Participation in group therapy may be less effective for women than men, perhaps because groups are often dominated by men and reflect their issues and style of interaction (Jarvis, 1992). At this time, however, little research is available on the relative efficacy of women-only rather than mixed-gender groups. Weitz argues that women may have to be empowered in order to remain abstinent (Weitz, 1982). Group cognitive-behavioral therapy has been found to be an effective treatment for women with posttraumatic stress disorder and a substance abuse disorder (Najavits et al., 1996) as well as for women with both a substance abuse disorder and a history of physical or sexual abuse (Manisses Communication Group, 1997).

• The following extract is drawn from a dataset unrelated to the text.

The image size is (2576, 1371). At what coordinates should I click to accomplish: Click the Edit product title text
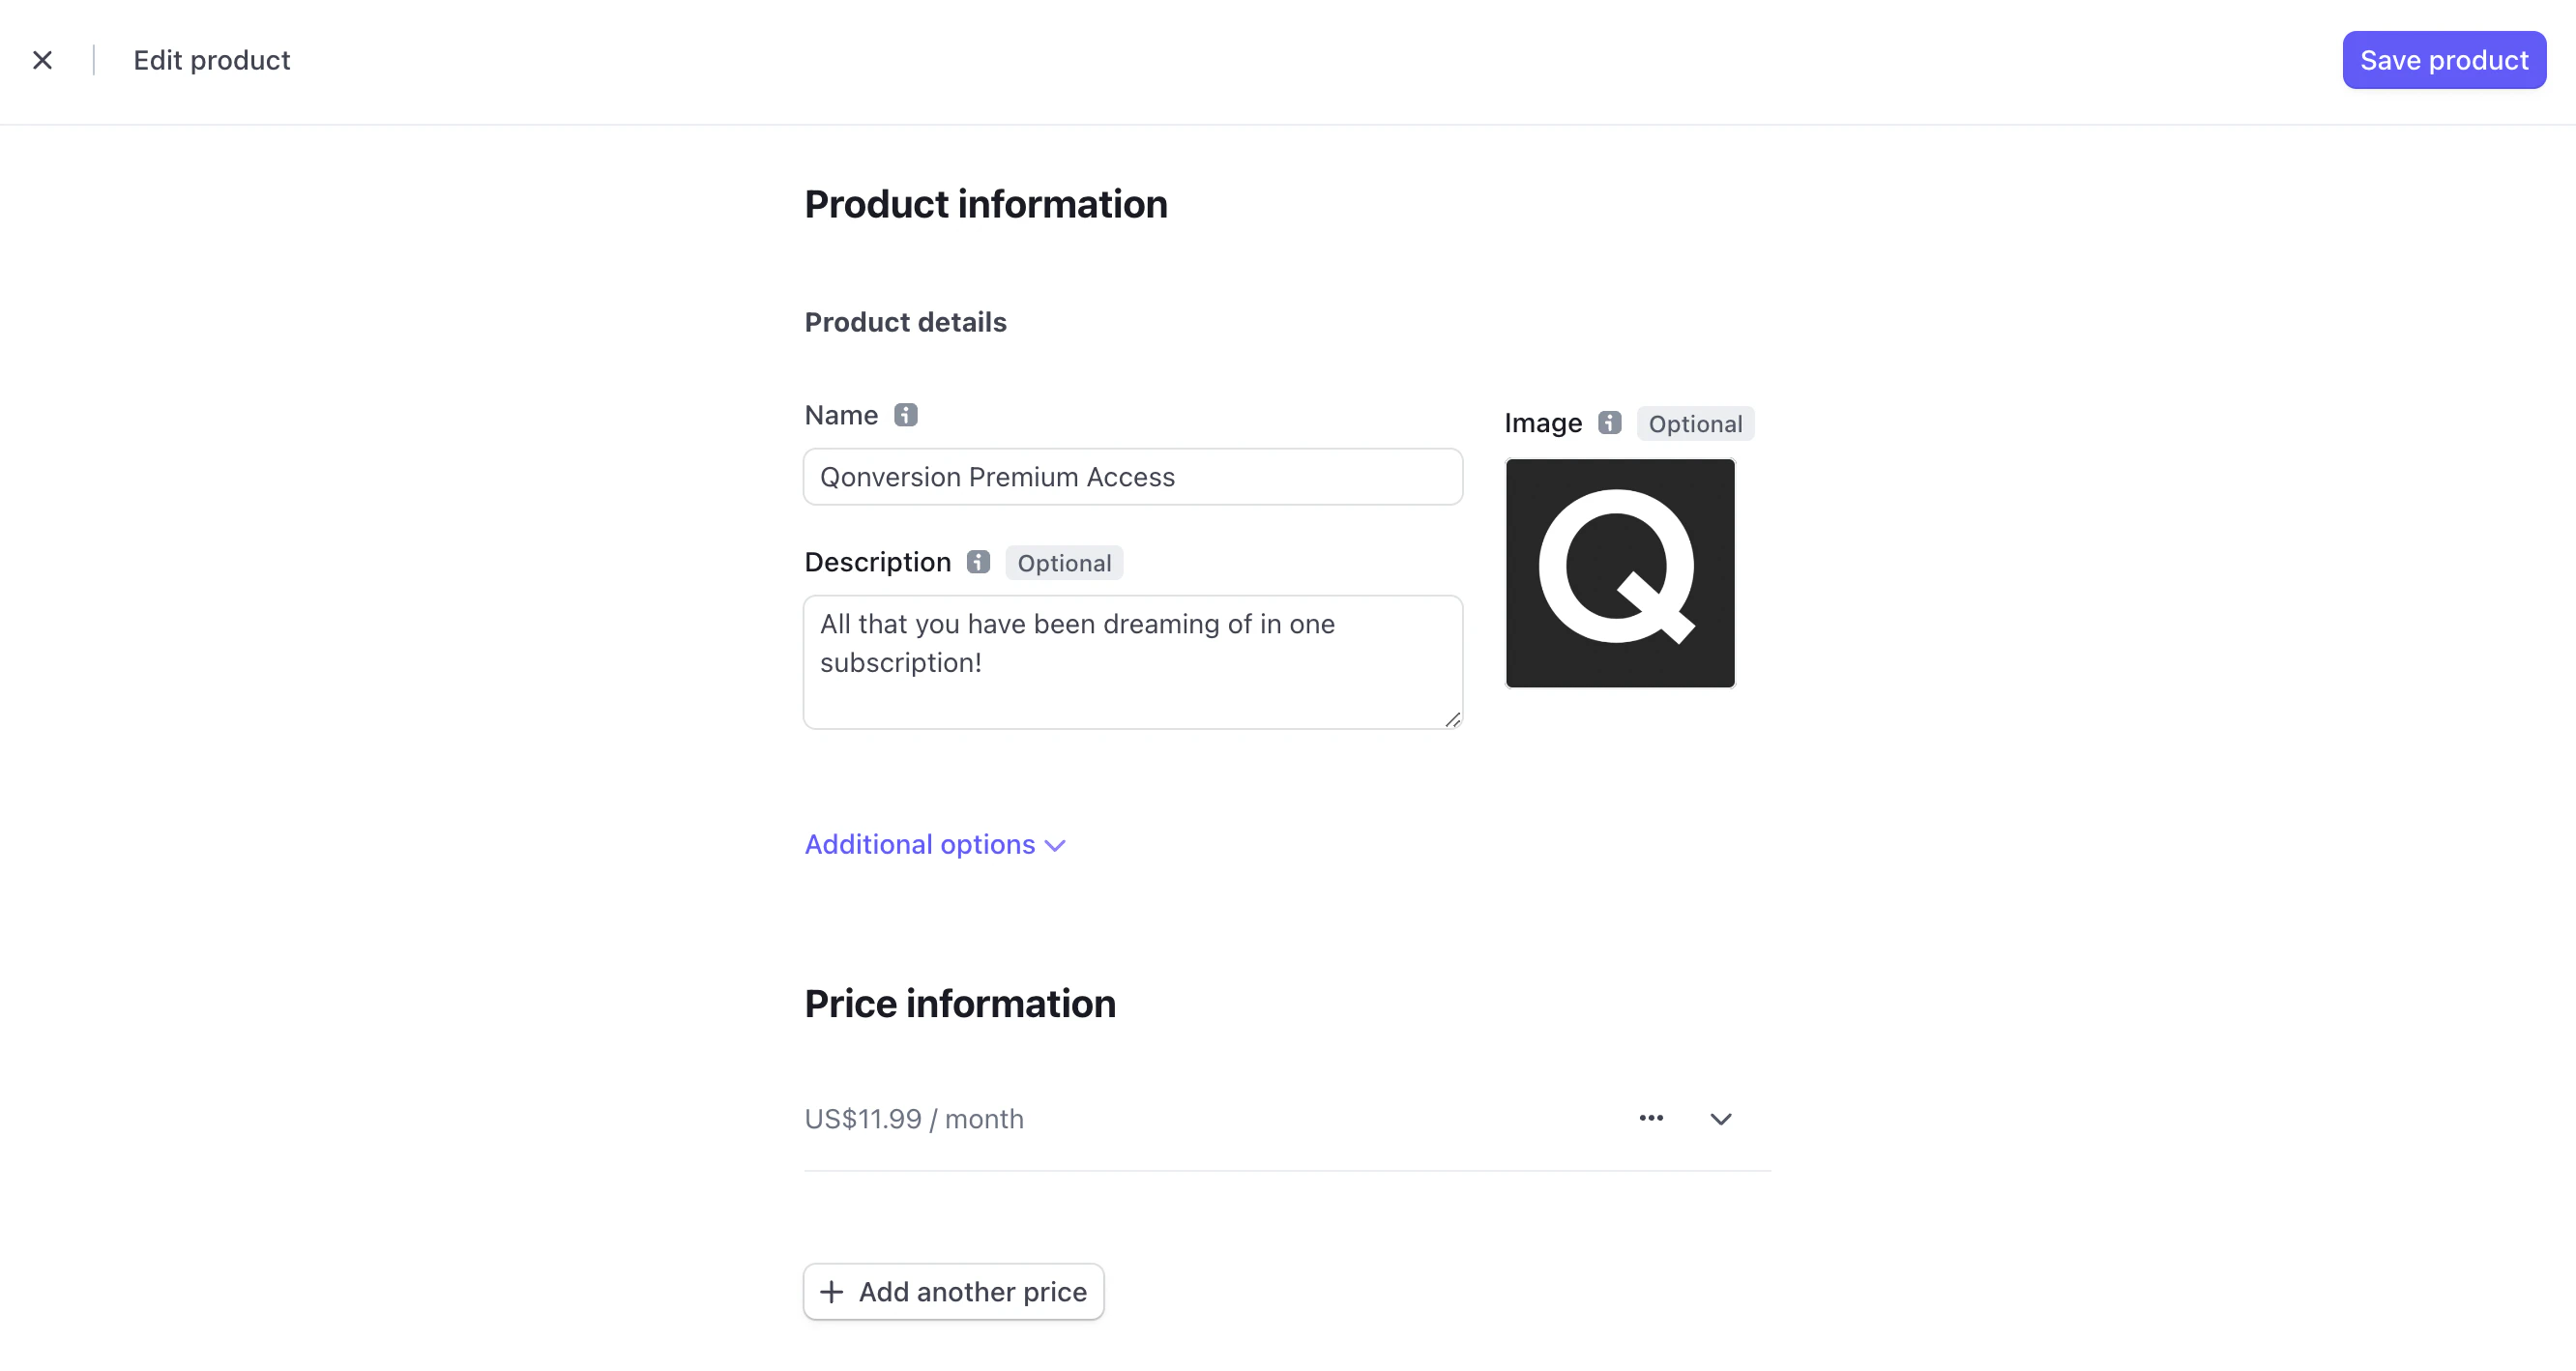(211, 60)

Covington has written extensively about the importance of women-specific groups, particularly in early recovery. She accurately pointed out that the powerful role definitions within our culture tend to be played out in group and are often oppressive to women (Covington, 1997). In a mixed group, the women quickly become the "emotional containers" for the group and take care of the men. Although such activity is not defined as pathological, it expresses cultural norms wherein women's needs become secondary to those of men, with the women primarily defined as caretakers. They are uncomfortable about bringing up issues of sexuality, particularly sexual abuse, given that men have generally been the abusers (Covington, 1997).

The creation of gender-specific groups, particularly in small agencies or private practice, may pose logistical difficulties. However, there is growing consensus among therapists that, whenever possible, women need to have their own groups, particularly during early recovery (Byington, 1997). This does not suggest that women should be fully segregated from men. Participation in mutually shared psychoeducational experiences and multifamily groups is a therapeutic way of addressing gender issues (Byington, 1997).

Concerns of ethnicity and race should be handled with sensitivity. This is not to suggest that in a time-limited group, the potency of homogeneity is such that each and every ethnic or racial subgroup should be segregated in order to reap the benefits of this intervention. However, cultural issues need to be addressed openly and with sensitivity.


The clinical utility of time-limited groups has clearly been demonstrated, but the cost factor is not irrelevant to a consideration of the value of these groups. Although individual work and family work will likely always remain a part of even the briefest time-limited treatment experience, acceptance and use of group interventions are slowly growing. From a cost-management perspective, the benefits are obvious. Not only can the therapist use the power of the group to support change within all group members, but one well-trained group therapist can meet the clinical needs of 8 to 12 clients in roughly the same amount of time as an individual session. When these numbers are enlarged to include more directive approaches such as cognitive-behavioral or psychoeducational groups, the cost-benefit ratio increases.